Some surgical techniques create the 'walled space' with part of the sigmoid colon, which is an older technique now, and which can result in some people's neovaginas smelling like faeces (the smell is caused by indole type secretions from the colon) . Some people also report expelling 'balls' of brown 'mucus' and experiencing strange 'pulsating' type sensations in their neovaginas. (Colons naturally contract, but in people who have conditions like IBS, this happens in a painful, irregular way). This 'sigmoid colon' technique is often used in corrective surgeries when penile inversions 'prolapse'. The benefit to using the colon to create the 'tunnel' is that the vagina is then stronger, longer, (around 8 inches) and has better stretch. Infection risk is higher in this procedure, for obvious reasons.
The more modern technique in initial surgery is to use laparoscopically harvested peritoneum (which is basically stomach-lining) to create the 'walled space', which has the benefit of secretions which do not smell of indoles, so a more 'natural' lubrication.
All of the neovaginas need to be dilated post-surgery, and this is not a pleasurable task, especially in the beginning when everything is tender. Eventually you taper off the dilation, from (sometimes) twice a day to 2 or 3 times a week for the rest of your life.

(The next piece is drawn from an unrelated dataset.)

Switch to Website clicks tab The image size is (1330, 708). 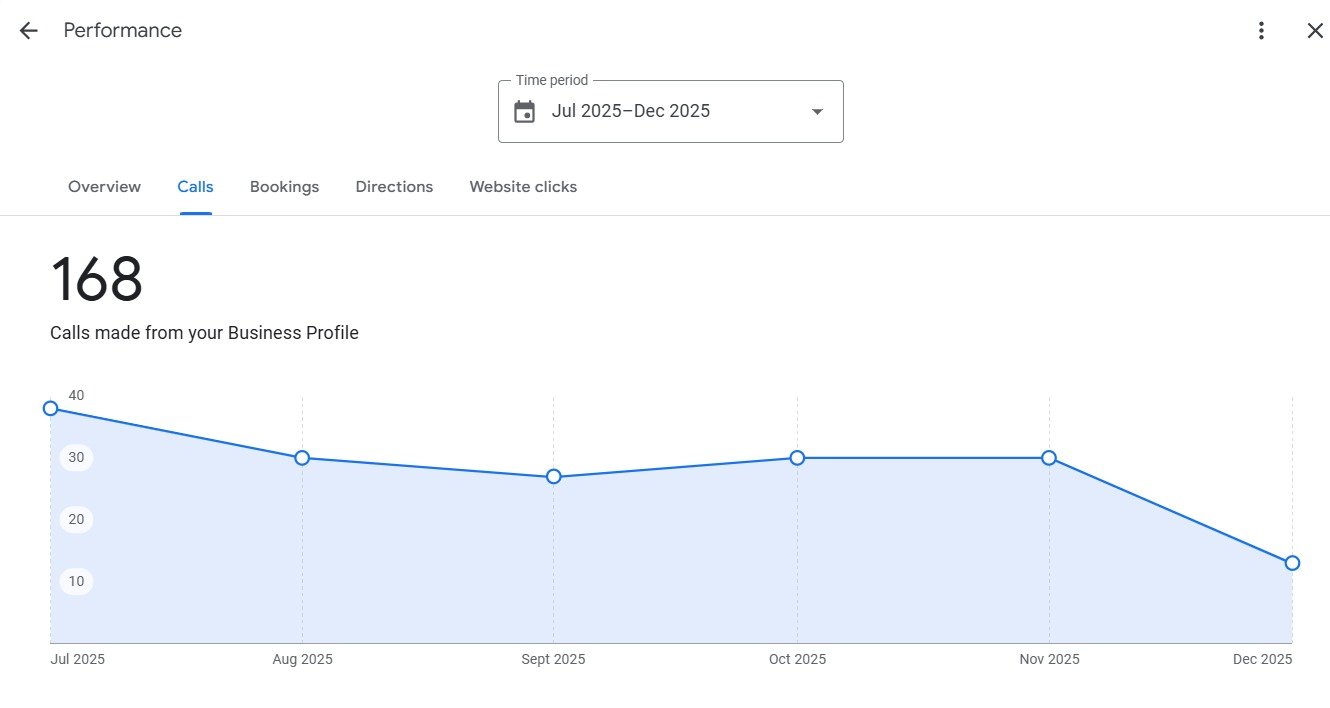pos(523,187)
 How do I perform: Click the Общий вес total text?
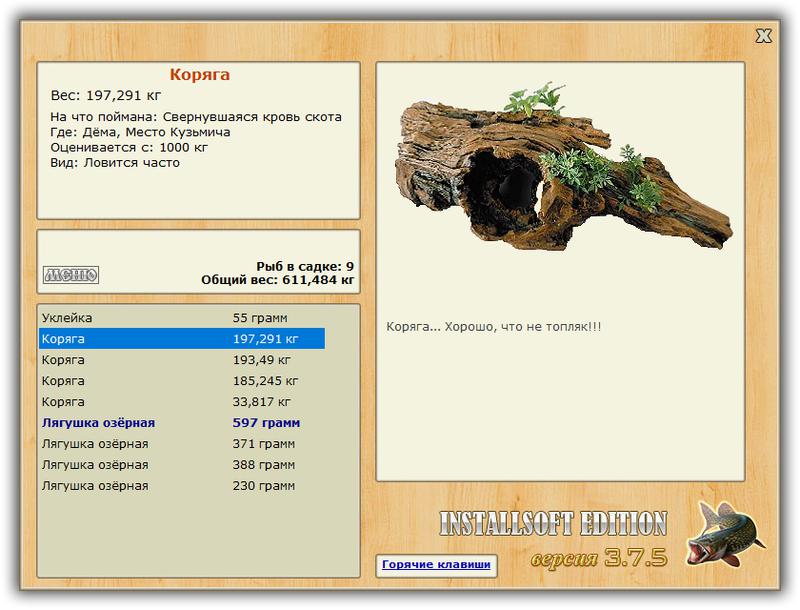click(278, 280)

There may well be infections issues for life, too. Although neovaginas created with peritoneum do have some natural lubrication, they do not truthfully 'get wet', nor do they have the same ph level (vaginas have a ph of 3.5 to 4.5) or bacterial flora found in natural vaginas which means that organisms which would usually happily live in an ordinary vagina can become overgrown/problematic in neovaginas. Neovaginas are more likely to have BV, (bacterial vaginosis) and they do not have the lactobacillus natal vaginas have. They do not seem like vaginas, but more like 'guts' (see science1).
If you want to see how bad it can get, then visit www.neovaginadisasters.com
this site is NSFW, nor is it for the faint hearted, and nor is it a site designed to 'laugh' at people who have had poor outcomes. There are some pictures on the site that evidence poor outcomes, and which do not look like the 'before and after pictures' you can look at on ordinary 'SRS Clinic' websites.
(science1: The neovaginal microbiome of transgender women post-gender reassignment surgery, at:
microbiomejournal.biomedcentral.com/articles/10.1186/s40168-020-00804-1
(science2: Postoperative complications of male to female sex reassignment surgery: A 10-year French retrospective study, at:
pubmed.ncbi.nlm.nih.gov/30269882/
I think people need all the information before they make a decision. And that includes the bad, the risks, the awful photos because depending on where you live, depending on where you get your surgery, depending what surgeon you get, if it goes wrong it can go drastically wrong.